= Work to complete =
Beginning with the first line of the material, set down each line exactly as written, up to and including the line with "Contacts (1124, 928)".
--- Source material ---
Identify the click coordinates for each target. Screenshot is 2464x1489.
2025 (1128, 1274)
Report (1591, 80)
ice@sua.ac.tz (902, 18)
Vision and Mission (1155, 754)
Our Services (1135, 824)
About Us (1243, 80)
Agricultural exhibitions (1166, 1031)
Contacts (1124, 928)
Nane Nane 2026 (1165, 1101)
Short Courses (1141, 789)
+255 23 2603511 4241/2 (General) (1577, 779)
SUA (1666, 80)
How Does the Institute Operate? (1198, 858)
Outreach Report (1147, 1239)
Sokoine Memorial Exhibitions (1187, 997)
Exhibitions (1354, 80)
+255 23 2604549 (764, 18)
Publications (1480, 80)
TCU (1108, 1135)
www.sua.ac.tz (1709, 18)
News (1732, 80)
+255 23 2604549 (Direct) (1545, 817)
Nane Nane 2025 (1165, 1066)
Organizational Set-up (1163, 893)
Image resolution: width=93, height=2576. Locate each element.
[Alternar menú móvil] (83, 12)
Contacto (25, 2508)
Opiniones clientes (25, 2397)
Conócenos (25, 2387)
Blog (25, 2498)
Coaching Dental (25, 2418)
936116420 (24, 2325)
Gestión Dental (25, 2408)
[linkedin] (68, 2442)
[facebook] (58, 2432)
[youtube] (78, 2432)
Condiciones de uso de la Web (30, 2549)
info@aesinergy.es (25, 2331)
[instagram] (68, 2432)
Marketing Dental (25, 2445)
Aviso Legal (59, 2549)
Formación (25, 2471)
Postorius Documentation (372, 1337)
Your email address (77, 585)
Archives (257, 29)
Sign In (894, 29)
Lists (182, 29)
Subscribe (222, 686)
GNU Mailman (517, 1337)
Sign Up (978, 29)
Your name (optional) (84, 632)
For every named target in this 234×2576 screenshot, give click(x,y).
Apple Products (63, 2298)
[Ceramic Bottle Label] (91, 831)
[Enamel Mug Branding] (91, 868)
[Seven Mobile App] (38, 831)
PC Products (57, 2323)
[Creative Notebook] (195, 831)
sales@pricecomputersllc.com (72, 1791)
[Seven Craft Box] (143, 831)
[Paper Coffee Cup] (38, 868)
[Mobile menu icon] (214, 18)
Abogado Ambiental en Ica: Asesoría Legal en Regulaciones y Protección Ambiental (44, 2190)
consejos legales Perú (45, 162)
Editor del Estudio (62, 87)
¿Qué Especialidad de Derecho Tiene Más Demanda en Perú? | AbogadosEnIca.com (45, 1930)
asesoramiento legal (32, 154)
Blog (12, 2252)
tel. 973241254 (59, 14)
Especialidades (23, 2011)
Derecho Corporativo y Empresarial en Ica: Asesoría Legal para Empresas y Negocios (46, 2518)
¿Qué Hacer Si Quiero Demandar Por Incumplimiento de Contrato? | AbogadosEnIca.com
---
= Your response =
Identify the click coordinates for each target. Screenshot is 2464x1489.
2025 (1128, 1274)
Report (1591, 80)
ice@sua.ac.tz (902, 18)
Vision and Mission (1155, 754)
Our Services (1135, 824)
About Us (1243, 80)
Agricultural exhibitions (1166, 1031)
Contacts (1124, 928)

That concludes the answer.